The Land Rover Defender comes in two main body styles, 90 and 110. These numbers are linked to the previous version of the Defender and simply refer to the size of the car - the 90 is the shorter version with three doors (two side doors and one at the back).

The 90 model is available with four engines. The first is the D250, which is a 3.0-litre diesel engine with 249hp, and this comes in HSE, X-Dynamic SE and X-Dynamic HSE trim levels.

Then there’s the D300, which is a more powerful version of this engine with 300hp. It comes in X trim only. The P400 is next, which is a petrol engine with 400hp, available in XS Edition and X trim levels.

Finally there’s the V8 version, which has a potent 5.0-litre V8 petrol engine with 525hp. It comes in V8 and Carpathian Edition trim levels. All versions have an eight-speed automatic gearbox as standard.

Land Rover Defender 110

The 110 version has five doors - two on each side and one at the back - and it’s also available in more configurations than the 90. It’s the only model available with the P400e plug-in hybrid option (see below), but it’s also available with all the same engines as the 90.

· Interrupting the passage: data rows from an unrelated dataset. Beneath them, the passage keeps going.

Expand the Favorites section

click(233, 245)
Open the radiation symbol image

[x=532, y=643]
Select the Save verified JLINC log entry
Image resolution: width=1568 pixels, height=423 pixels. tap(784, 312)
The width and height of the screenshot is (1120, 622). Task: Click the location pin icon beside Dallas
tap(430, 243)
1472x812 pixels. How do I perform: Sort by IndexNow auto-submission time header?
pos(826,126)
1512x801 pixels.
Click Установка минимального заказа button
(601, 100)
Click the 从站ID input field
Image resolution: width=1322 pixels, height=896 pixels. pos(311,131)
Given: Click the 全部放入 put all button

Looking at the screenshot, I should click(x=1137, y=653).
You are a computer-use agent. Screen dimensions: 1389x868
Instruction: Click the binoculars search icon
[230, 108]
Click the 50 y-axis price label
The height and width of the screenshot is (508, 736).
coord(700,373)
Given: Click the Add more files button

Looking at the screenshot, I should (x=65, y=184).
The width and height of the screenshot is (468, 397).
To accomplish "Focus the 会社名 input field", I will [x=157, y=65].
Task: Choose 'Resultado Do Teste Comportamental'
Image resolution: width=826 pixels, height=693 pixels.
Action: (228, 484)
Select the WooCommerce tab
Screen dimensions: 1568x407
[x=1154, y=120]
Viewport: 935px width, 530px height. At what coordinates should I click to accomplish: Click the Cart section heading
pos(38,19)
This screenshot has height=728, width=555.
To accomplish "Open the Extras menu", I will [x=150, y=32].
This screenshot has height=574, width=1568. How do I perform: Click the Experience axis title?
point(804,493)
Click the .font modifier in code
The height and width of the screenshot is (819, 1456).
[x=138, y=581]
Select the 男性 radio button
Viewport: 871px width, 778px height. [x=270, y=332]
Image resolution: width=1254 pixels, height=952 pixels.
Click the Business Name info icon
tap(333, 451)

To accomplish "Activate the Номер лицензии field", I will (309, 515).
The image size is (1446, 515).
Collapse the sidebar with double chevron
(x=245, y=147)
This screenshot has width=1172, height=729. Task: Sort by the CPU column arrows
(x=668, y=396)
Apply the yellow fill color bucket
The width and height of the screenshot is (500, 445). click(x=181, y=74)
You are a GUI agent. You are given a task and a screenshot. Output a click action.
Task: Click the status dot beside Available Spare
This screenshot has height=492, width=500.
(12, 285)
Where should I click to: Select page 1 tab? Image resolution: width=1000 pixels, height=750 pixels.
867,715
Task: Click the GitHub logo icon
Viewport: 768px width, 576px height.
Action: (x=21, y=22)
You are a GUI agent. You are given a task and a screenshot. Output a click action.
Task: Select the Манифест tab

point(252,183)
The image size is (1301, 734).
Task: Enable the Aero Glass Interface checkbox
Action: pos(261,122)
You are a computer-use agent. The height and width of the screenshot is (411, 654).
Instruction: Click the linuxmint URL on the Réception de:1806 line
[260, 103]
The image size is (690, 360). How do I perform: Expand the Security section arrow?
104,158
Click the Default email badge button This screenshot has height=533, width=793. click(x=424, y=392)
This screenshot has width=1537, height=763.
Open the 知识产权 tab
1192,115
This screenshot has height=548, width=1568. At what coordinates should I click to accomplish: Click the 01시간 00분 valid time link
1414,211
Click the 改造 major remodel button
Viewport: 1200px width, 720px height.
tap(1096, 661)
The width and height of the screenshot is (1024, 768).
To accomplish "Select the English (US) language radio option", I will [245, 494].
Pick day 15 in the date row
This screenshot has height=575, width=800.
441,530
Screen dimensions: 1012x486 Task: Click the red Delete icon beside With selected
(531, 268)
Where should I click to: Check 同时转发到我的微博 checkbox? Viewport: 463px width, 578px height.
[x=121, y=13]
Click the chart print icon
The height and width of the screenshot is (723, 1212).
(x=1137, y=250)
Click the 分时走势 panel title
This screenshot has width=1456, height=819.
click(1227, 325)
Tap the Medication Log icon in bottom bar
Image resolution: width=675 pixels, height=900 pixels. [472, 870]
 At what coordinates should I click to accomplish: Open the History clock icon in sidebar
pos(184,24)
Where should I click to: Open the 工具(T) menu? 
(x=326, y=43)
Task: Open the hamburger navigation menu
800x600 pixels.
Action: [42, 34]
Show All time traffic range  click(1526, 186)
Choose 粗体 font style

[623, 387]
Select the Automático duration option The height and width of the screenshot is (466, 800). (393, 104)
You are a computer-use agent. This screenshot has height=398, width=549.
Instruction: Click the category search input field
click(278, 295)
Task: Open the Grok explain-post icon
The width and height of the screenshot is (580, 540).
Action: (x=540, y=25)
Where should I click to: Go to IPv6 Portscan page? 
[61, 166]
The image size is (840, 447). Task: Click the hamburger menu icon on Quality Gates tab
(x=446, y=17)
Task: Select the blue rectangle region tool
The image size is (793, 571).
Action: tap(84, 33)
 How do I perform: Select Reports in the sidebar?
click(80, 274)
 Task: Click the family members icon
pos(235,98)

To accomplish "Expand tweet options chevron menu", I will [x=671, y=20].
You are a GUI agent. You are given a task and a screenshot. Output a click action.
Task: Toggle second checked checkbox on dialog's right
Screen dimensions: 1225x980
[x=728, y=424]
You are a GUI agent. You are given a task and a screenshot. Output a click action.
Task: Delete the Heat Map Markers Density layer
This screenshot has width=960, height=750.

As for trim levels, there are even more options with the 110 version - SE, HSE, X-Dynamic S, X-Dynamic SE, X-Dynamic HSE, X and XS Edition specifications are all available here, plus V8 and Carpathian Edition on the 5.0-litre V8 model.

Land Rover Defender PHEV

The plug-in hybrid (PHEV) version of the Defender is called the P400e. It uses a 2.0-litre petrol engine plus an electric motor for a total of 404hp, plus it can drive for 27 miles on electric power alone, provided you start with a full charge.

Economy is claimed to come in at 75mpg, but don’t expect to acheive this unless you charge up every day and make the most of the electric power available.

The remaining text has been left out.